▶ **WORK INSTRUCTION**: Where in the records does the word "thumbnail" appear? Copy each line that holds it.

******

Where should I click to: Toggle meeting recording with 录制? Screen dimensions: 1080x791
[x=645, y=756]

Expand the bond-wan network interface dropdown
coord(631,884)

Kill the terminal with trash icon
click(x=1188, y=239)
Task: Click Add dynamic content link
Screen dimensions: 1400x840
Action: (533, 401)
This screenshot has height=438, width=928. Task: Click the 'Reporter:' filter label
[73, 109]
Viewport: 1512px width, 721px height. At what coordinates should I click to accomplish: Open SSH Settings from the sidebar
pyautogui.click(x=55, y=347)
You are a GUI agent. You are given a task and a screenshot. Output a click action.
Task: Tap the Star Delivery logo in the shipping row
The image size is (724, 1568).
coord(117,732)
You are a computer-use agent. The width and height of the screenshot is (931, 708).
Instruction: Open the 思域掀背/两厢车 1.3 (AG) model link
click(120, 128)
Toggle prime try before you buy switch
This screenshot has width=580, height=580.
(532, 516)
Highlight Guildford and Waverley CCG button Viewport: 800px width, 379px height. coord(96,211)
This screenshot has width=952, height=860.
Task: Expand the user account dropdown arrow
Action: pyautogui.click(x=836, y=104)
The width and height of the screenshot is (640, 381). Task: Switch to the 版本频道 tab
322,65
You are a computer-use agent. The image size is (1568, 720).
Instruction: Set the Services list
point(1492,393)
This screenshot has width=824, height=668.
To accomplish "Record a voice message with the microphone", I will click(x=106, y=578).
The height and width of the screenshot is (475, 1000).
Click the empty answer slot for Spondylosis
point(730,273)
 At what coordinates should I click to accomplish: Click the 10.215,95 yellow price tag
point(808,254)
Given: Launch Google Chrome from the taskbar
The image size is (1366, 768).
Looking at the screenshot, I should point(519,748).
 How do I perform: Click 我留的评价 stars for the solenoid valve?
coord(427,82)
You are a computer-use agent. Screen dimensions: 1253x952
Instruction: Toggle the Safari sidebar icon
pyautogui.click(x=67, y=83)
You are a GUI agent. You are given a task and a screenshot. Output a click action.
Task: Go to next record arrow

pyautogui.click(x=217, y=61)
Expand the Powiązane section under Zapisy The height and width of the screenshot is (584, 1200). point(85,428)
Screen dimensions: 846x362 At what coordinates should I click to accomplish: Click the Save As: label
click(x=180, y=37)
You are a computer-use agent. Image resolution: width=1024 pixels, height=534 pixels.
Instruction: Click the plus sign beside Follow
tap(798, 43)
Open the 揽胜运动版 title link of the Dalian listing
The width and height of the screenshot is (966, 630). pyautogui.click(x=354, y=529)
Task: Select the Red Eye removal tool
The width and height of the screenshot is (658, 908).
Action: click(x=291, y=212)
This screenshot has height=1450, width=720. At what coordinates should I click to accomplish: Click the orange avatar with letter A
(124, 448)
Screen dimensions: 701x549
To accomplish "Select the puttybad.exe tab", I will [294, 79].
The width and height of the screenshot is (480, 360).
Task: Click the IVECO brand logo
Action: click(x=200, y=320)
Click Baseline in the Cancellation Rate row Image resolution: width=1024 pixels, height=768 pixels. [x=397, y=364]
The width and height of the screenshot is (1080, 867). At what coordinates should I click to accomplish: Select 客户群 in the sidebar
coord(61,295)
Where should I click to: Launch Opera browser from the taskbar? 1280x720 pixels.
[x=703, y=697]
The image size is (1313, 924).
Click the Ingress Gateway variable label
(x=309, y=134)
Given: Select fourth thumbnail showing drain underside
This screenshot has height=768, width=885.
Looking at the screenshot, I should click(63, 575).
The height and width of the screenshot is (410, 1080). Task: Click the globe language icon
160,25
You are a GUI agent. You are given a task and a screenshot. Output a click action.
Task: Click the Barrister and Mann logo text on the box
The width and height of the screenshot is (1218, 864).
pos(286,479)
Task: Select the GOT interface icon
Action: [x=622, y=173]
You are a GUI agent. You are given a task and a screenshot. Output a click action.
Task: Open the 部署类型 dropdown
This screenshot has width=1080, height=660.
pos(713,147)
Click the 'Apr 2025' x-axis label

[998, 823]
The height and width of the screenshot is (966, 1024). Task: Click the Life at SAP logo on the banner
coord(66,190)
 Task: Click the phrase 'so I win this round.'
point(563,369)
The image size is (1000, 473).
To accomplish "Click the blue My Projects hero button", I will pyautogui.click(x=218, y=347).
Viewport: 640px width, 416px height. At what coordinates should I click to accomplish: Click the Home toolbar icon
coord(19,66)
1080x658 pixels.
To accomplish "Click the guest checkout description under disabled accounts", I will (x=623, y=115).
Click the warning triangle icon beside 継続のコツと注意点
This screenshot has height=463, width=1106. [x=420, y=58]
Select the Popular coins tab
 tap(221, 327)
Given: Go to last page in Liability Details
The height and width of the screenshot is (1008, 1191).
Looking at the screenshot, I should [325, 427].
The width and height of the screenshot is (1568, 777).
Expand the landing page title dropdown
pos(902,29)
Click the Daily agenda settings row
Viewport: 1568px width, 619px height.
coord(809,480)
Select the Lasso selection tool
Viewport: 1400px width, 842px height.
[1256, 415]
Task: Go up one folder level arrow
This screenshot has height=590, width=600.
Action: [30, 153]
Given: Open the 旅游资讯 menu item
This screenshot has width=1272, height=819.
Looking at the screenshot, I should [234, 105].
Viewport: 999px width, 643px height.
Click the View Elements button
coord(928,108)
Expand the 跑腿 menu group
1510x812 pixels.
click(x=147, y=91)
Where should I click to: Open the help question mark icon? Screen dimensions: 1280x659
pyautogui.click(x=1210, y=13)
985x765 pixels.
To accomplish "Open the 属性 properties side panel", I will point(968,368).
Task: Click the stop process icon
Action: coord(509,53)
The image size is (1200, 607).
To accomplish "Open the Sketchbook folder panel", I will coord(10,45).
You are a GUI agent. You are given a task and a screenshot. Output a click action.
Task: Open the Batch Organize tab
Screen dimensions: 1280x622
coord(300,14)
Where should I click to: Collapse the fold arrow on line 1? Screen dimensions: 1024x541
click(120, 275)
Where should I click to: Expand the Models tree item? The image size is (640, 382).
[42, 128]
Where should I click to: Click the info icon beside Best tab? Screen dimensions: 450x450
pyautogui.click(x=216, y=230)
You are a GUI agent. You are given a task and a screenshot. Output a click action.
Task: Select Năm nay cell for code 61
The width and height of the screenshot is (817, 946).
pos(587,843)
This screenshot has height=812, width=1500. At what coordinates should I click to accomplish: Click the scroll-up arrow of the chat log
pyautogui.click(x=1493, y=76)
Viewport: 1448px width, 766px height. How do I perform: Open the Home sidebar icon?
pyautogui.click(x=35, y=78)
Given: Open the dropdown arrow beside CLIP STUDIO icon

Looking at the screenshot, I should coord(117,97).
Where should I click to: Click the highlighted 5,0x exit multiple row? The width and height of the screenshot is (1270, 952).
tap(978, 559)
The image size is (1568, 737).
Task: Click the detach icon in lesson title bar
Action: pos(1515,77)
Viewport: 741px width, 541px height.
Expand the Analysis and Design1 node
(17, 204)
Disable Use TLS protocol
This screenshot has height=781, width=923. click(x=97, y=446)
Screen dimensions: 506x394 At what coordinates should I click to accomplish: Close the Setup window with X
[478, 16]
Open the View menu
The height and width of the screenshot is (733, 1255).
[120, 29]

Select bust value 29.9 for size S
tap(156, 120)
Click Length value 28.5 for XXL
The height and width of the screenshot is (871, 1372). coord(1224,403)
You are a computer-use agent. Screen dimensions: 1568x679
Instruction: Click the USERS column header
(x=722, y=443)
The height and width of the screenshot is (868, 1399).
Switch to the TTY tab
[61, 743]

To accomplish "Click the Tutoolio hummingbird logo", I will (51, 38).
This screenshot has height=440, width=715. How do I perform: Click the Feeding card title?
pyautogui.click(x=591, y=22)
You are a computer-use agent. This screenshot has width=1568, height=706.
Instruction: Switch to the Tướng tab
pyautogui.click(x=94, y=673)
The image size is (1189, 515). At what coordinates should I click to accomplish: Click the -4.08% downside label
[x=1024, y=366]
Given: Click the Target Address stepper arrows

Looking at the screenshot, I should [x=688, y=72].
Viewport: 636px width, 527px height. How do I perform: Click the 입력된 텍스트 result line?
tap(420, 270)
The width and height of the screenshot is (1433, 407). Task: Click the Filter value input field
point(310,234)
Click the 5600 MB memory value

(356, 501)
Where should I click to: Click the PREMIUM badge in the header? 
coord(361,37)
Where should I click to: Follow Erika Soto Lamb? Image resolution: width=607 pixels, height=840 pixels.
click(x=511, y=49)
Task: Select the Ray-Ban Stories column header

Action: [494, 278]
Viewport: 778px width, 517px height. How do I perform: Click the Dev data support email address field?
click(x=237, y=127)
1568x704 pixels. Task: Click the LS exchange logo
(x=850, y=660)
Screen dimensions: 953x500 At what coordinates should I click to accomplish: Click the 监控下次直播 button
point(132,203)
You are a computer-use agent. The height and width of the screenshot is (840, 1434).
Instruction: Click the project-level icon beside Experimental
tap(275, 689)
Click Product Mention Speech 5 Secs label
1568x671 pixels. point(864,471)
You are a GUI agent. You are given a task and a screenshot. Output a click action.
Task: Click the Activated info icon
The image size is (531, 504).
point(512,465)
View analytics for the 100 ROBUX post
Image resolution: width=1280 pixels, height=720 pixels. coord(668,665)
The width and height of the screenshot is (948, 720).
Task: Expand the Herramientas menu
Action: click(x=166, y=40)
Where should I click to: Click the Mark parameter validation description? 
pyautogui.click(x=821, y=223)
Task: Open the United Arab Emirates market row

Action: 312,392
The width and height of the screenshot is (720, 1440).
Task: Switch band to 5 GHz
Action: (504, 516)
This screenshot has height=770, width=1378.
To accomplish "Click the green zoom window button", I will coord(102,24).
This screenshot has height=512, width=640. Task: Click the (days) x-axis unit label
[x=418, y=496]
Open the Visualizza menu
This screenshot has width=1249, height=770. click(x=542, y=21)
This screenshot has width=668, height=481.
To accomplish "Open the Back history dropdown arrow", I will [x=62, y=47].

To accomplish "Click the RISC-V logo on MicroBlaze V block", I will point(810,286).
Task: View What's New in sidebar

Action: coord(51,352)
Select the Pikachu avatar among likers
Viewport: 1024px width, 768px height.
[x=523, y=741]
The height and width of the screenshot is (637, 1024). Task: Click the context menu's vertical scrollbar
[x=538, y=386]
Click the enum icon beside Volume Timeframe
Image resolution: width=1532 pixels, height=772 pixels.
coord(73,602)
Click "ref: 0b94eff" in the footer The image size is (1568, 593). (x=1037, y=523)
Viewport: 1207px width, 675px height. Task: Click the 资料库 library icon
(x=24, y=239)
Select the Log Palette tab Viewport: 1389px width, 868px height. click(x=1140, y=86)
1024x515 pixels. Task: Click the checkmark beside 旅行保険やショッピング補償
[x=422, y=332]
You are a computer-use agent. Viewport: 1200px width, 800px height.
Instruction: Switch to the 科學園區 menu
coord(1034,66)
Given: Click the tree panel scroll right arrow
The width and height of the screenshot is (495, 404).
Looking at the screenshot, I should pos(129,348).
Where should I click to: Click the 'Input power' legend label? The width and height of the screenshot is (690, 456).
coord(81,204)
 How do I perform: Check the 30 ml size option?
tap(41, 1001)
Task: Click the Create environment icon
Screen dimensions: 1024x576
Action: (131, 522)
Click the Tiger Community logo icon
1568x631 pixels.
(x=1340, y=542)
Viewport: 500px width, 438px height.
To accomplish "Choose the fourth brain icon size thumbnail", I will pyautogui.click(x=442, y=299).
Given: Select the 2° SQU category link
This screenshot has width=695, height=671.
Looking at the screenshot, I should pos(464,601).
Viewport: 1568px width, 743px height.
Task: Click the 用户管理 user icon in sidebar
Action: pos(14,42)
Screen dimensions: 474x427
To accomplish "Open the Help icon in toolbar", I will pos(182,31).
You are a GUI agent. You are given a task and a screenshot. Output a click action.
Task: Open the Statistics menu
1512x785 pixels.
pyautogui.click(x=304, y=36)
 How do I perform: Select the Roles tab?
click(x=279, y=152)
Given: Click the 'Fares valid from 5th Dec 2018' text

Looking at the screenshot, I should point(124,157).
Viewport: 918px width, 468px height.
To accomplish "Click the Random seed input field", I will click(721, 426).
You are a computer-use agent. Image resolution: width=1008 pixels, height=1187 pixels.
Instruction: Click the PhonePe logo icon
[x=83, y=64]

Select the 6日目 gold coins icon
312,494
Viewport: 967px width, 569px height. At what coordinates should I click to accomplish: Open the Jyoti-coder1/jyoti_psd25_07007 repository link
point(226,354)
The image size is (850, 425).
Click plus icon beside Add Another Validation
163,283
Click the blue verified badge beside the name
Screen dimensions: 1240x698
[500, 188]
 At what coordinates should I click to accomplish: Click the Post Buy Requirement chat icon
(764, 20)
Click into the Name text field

******

▶ **RESPONSE AREA**:
Given: Select fourth thumbnail showing drain underside
To accomplish "Choose the fourth brain icon size thumbnail", I will pyautogui.click(x=442, y=299).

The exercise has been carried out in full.